Trend Micro Forward Threat Researchers ran more than 800 targeted prompts across more than 100 AI models. The prompts tested bias, political and cultural awareness, geofencing behaviour, data sovereignty signals and contextual limitations. The researchers analysed more than 60 million input tokens and more than 500 million output tokens.

The company said it saw frequent variation in responses to identical prompts. It said geography, language, model design and embedded controls stood out as common factors behind differing outputs. Trend Micro said some responses also appeared inaccurate or out of date.

Regional variation

Trend Micro said the models returned materially different outputs in politically sensitive scenarios. It highlighted disputed territories and questions of national identity as areas where models showed "clear regional alignment differences". The initial prompts in the research included geopolitical questions such as where Crimea lies and which flag relates to Taiwan, as well as cultural etiquette questions such as whether it is appropriate to smile at a stranger.

Trend Micro said the differences matter when organisations use AI systems in customer-facing roles or in decision-support settings. The company said inconsistent answers can undermine trust and create mismatches with local norms. It also said the same behaviour can raise compliance issues for multinational organisations operating under different regulatory regimes.

Precision limits

The report also flagged areas where organisations expect precision from automated systems. Trend Micro said some models returned inconsistent or outdated results in tests involving financial calculations and time-sensitive information.

The company positioned these findings as a risk for businesses that integrate AI outputs directly into workflows without verification. Trend Micro said some enterprises treat AI tools as deterministic systems, which could lead to avoidable errors if outputs feed into customer journeys or internal decisions.
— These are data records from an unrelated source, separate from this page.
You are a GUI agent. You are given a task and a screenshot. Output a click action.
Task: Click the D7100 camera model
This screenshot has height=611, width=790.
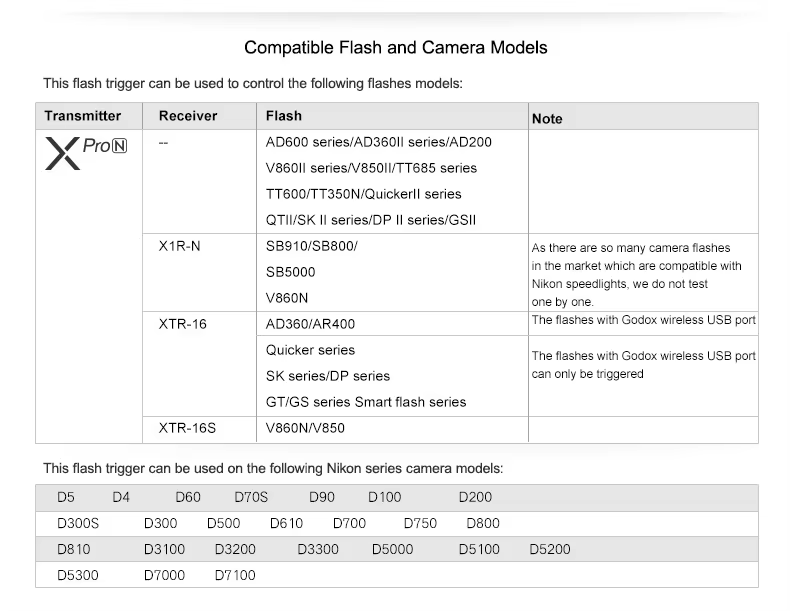[235, 575]
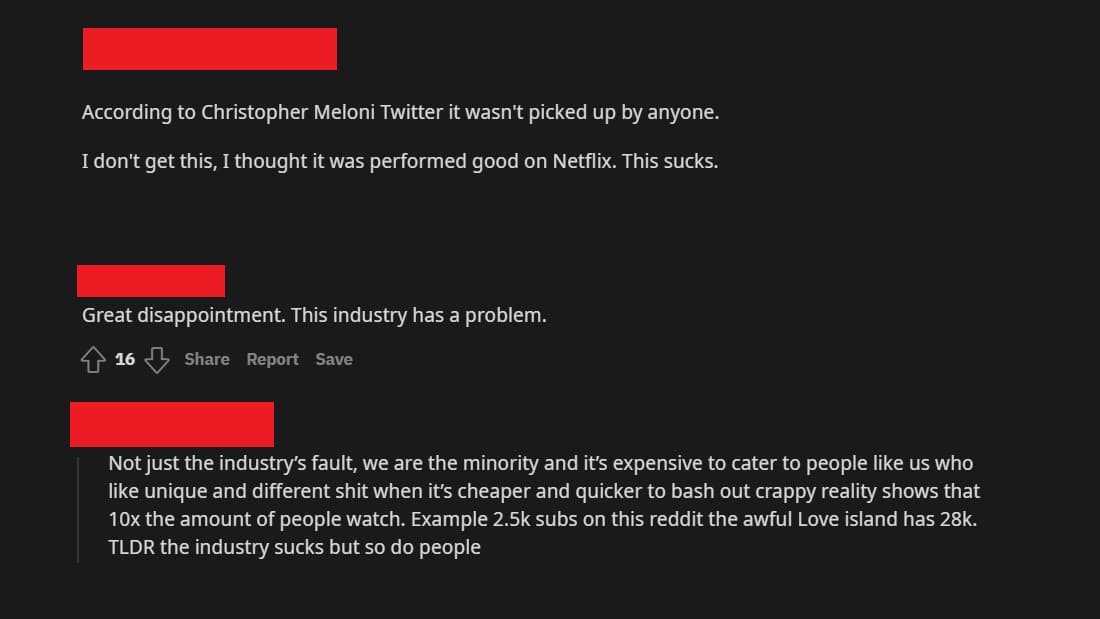This screenshot has width=1100, height=619.
Task: Click the line starting "10x the amount of people"
Action: pyautogui.click(x=542, y=520)
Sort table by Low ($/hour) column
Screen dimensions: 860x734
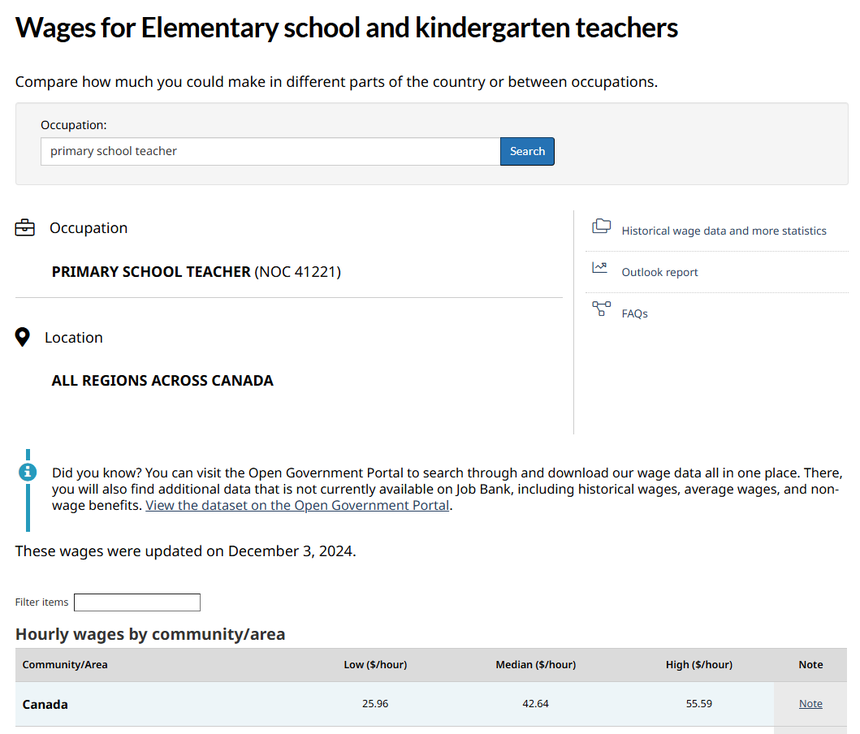[x=375, y=665]
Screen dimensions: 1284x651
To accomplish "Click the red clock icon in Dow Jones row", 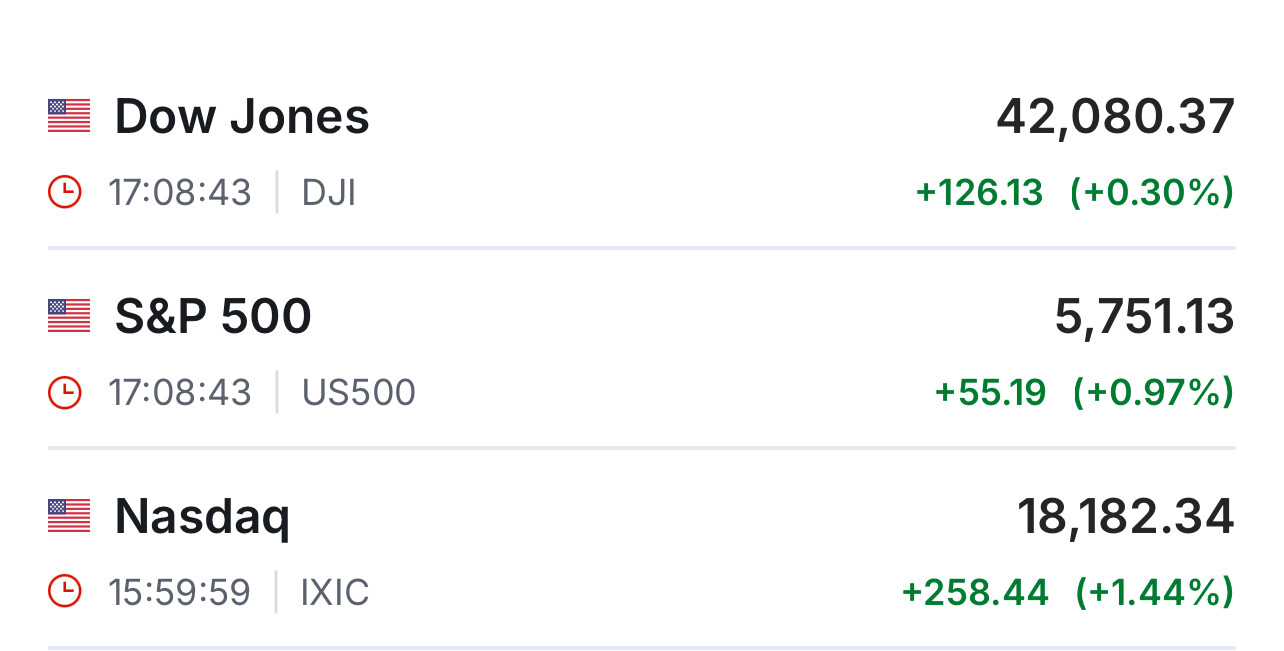I will coord(65,192).
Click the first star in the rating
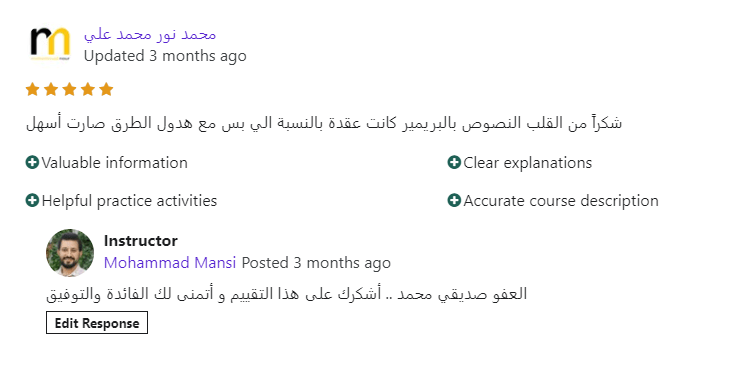 coord(32,89)
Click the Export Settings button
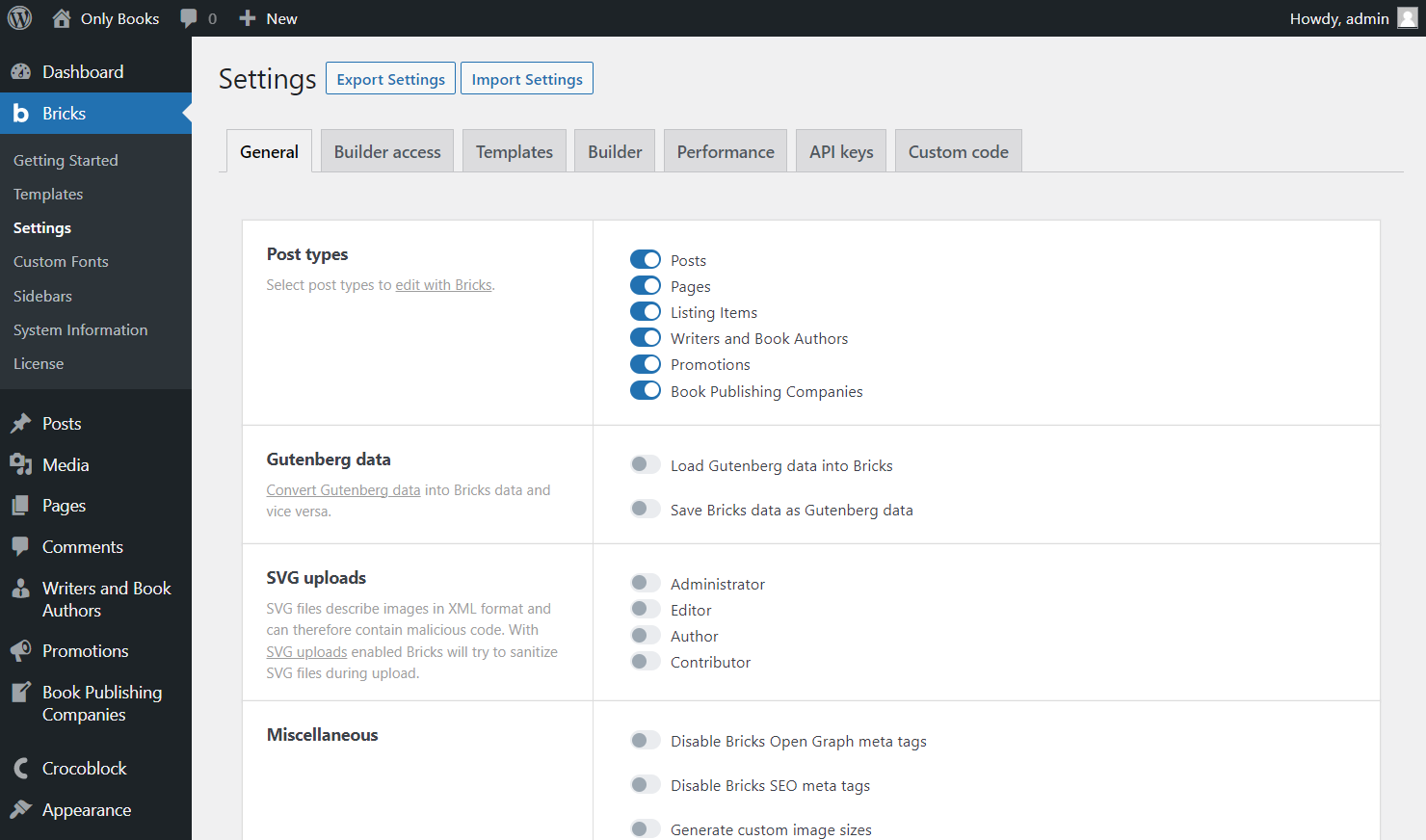This screenshot has width=1426, height=840. pos(390,79)
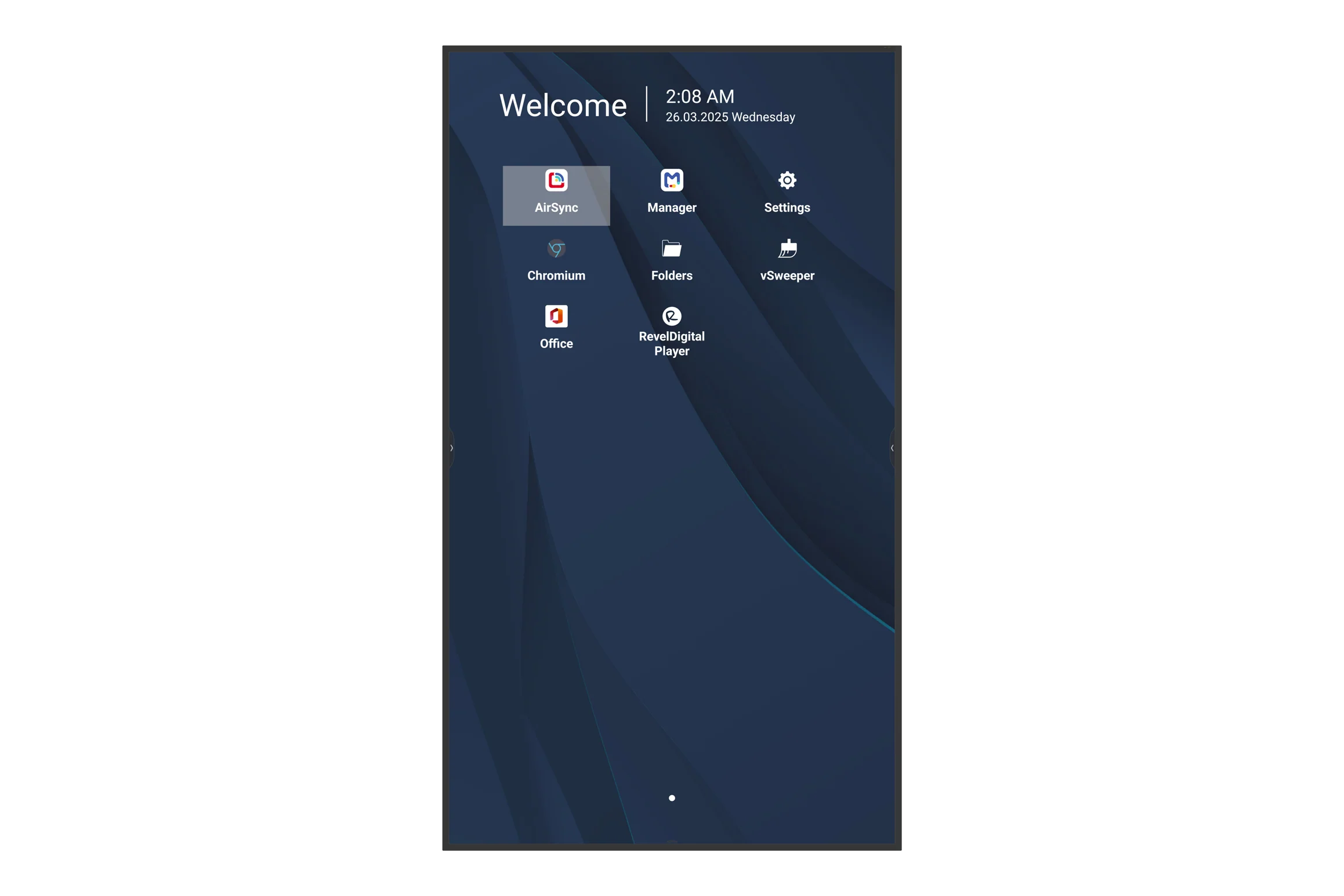
Task: Open the Folders file icon
Action: tap(672, 249)
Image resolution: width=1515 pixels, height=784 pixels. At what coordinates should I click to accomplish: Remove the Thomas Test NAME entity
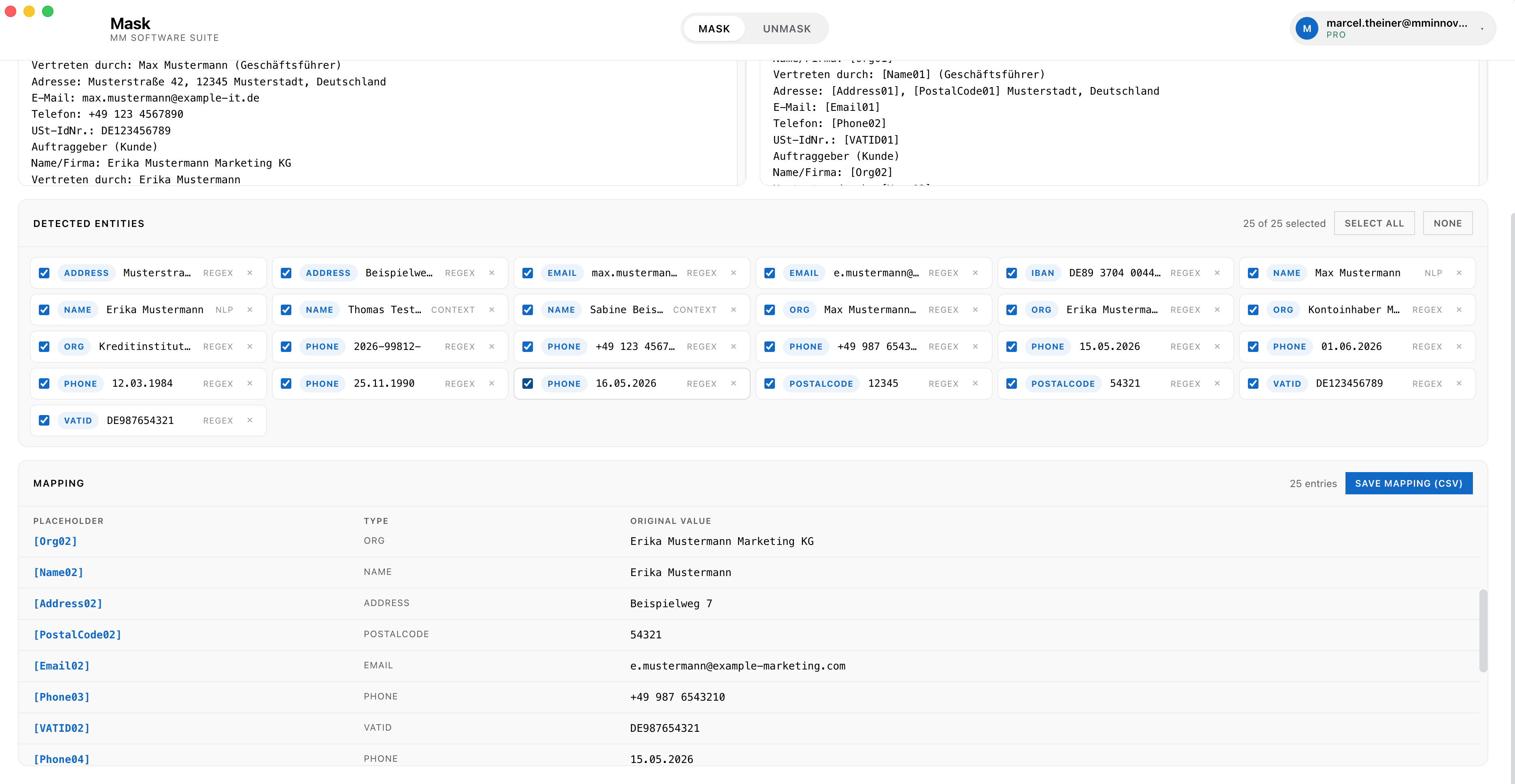tap(492, 310)

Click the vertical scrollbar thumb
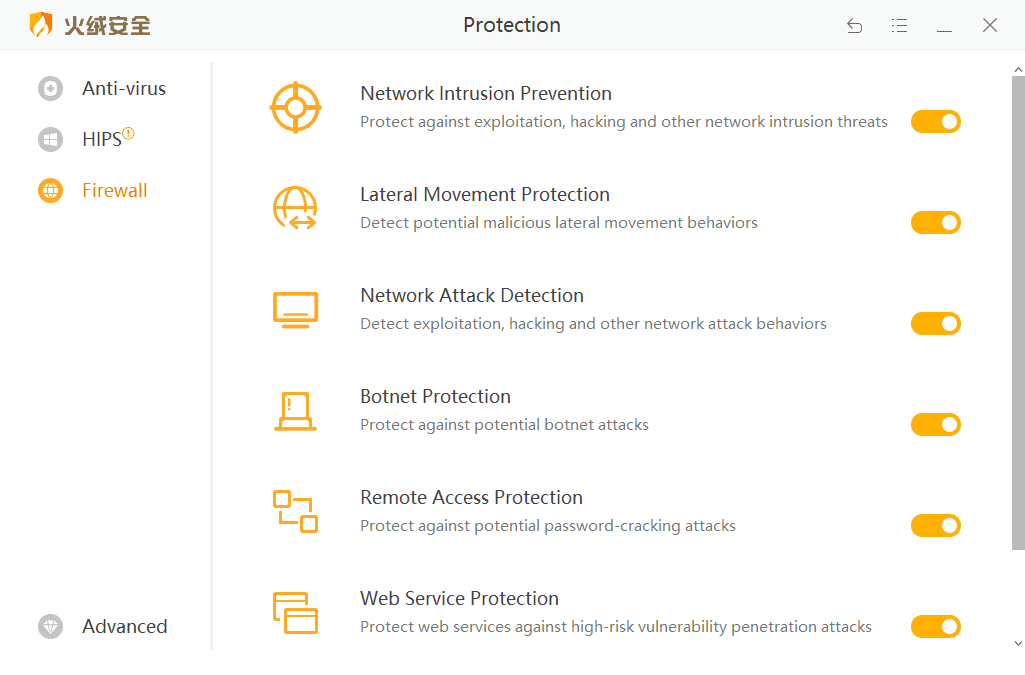(x=1018, y=310)
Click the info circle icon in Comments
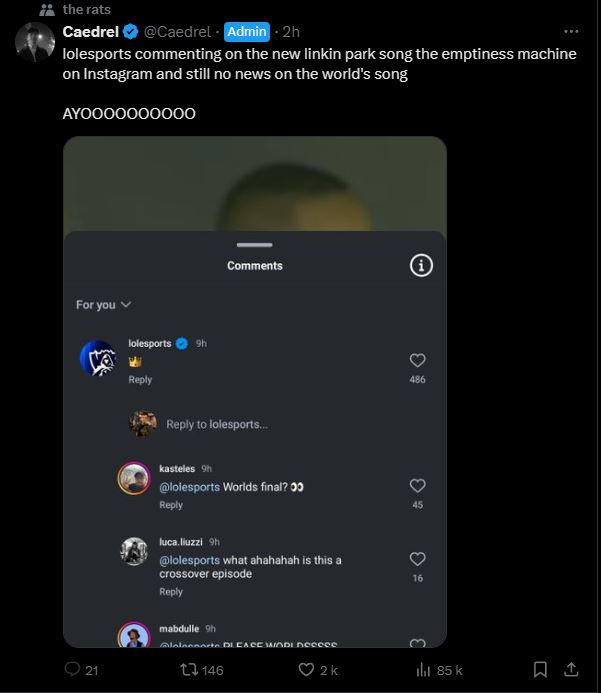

Robert McArdle, Director of Cybersecurity Research at Trend Micro, said organisations often misjudge how these systems behave.

"Many organisations assume AI behaves like traditional software, where the same input reliably produces the same output," said Robert McArdle, Director of Cybersecurity Research at Trend Micro. "Our research shows that this assumption does not hold true. LLMs can shift their answers based on region, language and guardrails, and those answers can change from one interaction to the next. When AI outputs are used directly in customer journeys or business decisions, organisations risk losing control of brand voice, compliance posture and cultural alignment."

Governance focus

Trend Micro said the risks increase for global and distributed organisations that deploy AI services across borders. It pointed to variation in legal frameworks and political sensitivities between markets. It also cited societal expectations as another source of potential friction when AI generates text that users may view as inappropriate, biased or inconsistent with local context.

The company also raised concerns about public sector adoption. It said AI-generated outputs can be perceived as official guidance. It also said the use of non-localised models can create sovereignty and accessibility risks.

McArdle said organisations should adopt governance and oversight processes when they deploy large language models in user-facing roles. "AI should not be treated as a plug-and-play productivity tool", added Robert McArdle. "Organisations need to approach it as a high-risk dependency, with clear governance, defined accountability, and human verification for any user-facing outputs. That also means demanding transparency from AI providers around how models behave, what data they rely on, and where guardrails are applied.

AI can absolutely drive innovation and efficiency, but only when it is deployed with a clear understanding of its limitations and with controls that reflect how these systems behave in real-world environments," said McArdle.